§ **THE PROBLEM**:
In the entries that follow, the lines from the one with "[France 2070 : le" through the one with "GlobalAgingTimes (799, 1885)" are the ones to write out, exactly and with both ends included. Nothing else should appear.

§ **ENTRIES SUPPLIED**:
= Beginning of Section =

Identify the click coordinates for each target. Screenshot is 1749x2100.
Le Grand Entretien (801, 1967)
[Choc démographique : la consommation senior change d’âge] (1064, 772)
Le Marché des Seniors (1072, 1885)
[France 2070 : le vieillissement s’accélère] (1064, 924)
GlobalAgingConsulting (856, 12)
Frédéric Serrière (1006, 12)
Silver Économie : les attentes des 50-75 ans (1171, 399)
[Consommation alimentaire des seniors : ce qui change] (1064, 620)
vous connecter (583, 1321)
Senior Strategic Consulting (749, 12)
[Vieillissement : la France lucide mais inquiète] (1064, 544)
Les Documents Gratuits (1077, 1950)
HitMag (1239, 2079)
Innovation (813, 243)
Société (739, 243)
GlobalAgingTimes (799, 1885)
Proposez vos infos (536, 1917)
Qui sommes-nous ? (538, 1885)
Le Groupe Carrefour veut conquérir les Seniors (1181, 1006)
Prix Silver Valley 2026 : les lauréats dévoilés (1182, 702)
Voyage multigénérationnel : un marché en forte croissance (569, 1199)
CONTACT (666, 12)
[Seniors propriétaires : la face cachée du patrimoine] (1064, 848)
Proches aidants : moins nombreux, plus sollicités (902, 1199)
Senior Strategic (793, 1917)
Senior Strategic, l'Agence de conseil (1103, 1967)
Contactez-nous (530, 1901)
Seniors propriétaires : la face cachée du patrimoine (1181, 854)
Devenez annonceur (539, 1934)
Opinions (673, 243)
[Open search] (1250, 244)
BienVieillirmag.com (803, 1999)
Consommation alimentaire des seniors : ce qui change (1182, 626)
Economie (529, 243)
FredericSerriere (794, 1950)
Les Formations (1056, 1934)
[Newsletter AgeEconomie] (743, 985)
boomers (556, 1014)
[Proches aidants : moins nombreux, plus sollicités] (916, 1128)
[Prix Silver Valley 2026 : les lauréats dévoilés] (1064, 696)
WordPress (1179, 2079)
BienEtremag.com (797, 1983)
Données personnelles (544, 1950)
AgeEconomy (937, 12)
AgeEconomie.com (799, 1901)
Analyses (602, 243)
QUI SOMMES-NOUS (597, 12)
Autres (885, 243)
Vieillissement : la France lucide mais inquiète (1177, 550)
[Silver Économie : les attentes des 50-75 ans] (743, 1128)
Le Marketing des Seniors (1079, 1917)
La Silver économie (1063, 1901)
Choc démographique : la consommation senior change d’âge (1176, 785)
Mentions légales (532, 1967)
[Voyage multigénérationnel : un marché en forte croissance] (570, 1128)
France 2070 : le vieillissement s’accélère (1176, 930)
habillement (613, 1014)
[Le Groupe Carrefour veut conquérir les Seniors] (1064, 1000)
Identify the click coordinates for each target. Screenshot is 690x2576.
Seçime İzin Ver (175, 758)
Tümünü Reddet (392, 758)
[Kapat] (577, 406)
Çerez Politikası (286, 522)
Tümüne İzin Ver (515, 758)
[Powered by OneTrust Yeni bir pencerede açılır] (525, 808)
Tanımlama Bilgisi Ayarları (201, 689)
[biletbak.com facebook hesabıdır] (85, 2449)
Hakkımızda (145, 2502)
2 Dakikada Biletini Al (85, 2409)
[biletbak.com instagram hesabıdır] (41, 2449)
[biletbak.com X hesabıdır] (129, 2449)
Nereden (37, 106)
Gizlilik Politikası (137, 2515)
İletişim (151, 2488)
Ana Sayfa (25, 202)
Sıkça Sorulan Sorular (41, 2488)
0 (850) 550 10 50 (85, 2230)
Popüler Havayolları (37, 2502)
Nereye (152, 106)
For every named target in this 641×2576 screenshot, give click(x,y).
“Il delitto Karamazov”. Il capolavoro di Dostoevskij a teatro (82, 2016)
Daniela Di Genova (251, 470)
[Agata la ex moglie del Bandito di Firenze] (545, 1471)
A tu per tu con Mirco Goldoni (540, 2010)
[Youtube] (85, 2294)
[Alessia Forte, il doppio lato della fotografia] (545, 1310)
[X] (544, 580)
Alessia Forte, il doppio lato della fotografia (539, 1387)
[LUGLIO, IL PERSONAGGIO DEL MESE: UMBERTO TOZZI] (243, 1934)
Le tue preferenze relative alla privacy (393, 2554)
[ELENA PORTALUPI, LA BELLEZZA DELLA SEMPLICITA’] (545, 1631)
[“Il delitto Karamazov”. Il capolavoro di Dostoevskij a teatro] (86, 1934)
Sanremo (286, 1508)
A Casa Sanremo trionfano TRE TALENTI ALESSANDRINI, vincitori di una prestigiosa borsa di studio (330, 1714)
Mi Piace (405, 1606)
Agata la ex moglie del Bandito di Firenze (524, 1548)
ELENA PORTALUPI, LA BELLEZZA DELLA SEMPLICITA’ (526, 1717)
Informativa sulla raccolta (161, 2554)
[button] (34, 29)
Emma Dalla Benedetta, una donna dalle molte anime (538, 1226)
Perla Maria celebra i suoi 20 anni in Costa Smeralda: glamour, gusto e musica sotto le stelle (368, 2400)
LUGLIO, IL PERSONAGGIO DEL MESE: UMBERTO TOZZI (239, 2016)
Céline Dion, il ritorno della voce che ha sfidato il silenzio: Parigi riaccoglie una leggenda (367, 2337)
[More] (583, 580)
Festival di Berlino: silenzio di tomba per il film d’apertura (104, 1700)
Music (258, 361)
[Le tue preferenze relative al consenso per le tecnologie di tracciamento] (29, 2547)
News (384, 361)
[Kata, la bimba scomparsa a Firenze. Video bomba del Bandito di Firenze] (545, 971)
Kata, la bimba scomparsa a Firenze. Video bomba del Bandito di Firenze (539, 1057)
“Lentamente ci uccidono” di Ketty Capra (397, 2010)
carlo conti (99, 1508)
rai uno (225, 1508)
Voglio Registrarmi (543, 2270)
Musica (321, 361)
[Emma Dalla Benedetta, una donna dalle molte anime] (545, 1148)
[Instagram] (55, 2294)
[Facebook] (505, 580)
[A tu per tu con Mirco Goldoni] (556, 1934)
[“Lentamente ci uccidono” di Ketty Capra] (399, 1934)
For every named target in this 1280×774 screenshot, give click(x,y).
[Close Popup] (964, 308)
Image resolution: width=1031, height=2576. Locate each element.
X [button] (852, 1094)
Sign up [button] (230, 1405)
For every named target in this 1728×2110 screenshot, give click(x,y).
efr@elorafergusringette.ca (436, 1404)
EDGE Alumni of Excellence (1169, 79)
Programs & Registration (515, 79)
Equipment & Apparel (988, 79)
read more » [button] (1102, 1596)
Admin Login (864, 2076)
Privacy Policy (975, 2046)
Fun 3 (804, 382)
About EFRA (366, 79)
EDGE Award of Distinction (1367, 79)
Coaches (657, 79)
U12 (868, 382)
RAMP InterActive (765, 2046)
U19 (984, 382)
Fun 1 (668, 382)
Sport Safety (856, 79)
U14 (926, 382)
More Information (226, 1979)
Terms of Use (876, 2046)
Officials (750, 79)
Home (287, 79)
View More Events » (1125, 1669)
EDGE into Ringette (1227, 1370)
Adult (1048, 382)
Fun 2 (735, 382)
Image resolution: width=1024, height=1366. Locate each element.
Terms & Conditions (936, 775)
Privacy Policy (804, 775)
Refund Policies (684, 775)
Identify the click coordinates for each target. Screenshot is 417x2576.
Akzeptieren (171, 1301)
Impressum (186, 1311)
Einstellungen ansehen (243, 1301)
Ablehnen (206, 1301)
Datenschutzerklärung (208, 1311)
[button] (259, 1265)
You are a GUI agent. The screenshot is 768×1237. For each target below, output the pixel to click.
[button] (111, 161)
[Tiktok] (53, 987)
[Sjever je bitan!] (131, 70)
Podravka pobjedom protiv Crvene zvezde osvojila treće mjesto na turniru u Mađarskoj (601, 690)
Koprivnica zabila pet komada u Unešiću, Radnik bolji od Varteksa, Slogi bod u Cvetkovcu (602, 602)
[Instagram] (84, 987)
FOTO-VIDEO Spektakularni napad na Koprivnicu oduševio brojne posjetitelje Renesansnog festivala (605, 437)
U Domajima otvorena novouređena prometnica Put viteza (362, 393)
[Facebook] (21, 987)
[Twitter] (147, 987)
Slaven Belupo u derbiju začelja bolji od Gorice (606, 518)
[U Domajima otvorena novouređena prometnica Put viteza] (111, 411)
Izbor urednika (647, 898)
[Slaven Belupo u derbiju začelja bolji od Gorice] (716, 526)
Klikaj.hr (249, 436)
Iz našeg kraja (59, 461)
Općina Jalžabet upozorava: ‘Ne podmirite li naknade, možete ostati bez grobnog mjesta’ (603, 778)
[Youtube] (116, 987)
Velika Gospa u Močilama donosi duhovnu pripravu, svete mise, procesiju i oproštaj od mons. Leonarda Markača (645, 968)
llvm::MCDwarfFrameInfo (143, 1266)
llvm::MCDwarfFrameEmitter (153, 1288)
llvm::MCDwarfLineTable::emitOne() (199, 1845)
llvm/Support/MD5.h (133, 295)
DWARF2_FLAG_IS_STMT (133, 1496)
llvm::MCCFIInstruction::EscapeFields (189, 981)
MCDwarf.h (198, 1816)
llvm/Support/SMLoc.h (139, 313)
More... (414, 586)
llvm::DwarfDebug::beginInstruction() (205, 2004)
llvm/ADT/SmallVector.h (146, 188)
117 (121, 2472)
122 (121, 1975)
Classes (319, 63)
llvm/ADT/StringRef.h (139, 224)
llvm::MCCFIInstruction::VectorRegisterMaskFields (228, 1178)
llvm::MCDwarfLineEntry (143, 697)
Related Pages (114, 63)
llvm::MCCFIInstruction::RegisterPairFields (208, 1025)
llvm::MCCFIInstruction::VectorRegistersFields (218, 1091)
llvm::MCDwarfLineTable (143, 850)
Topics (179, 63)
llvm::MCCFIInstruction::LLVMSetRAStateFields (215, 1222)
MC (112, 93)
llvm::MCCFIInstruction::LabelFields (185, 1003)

= End of Section =

§ **EXERCISE RESULT**:
[France 2070 : le vieillissement s’accélère] (1064, 924)
GlobalAgingConsulting (856, 12)
Frédéric Serrière (1006, 12)
Silver Économie : les attentes des 50-75 ans (1171, 399)
[Consommation alimentaire des seniors : ce qui change] (1064, 620)
vous connecter (583, 1321)
Senior Strategic Consulting (749, 12)
[Vieillissement : la France lucide mais inquiète] (1064, 544)
Les Documents Gratuits (1077, 1950)
HitMag (1239, 2079)
Innovation (813, 243)
Société (739, 243)
GlobalAgingTimes (799, 1885)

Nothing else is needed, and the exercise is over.